### [Exercise goal]
Present the lines below as a numbered list, omitting any blank lines.

——————————

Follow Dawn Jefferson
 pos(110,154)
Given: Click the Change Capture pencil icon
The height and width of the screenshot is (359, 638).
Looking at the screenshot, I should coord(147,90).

——————————

### [Result of this exercise]
1. Follow Dawn Jefferson
2.  pos(110,154)
3. Given: Click the Change Capture pencil icon
4. The height and width of the screenshot is (359, 638).
5. Looking at the screenshot, I should coord(147,90).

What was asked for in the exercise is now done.